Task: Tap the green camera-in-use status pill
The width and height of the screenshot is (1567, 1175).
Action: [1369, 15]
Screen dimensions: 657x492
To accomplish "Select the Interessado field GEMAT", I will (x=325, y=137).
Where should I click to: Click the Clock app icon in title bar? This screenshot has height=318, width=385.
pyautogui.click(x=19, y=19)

========================================================================

Rewrite the stretch from the line containing "Screen dimensions: 657x492" through the end of the material, requests included. Scale every coordinate in the answers by 1.7 and round each to a whole number, rounding halves up.

EXERCISE RESULT ->
Screen dimensions: 657x492
To accomplish "Select the Interessado field GEMAT", I will (x=553, y=233).
Where should I click to: Click the Clock app icon in title bar? This screenshot has height=318, width=385.
pyautogui.click(x=32, y=32)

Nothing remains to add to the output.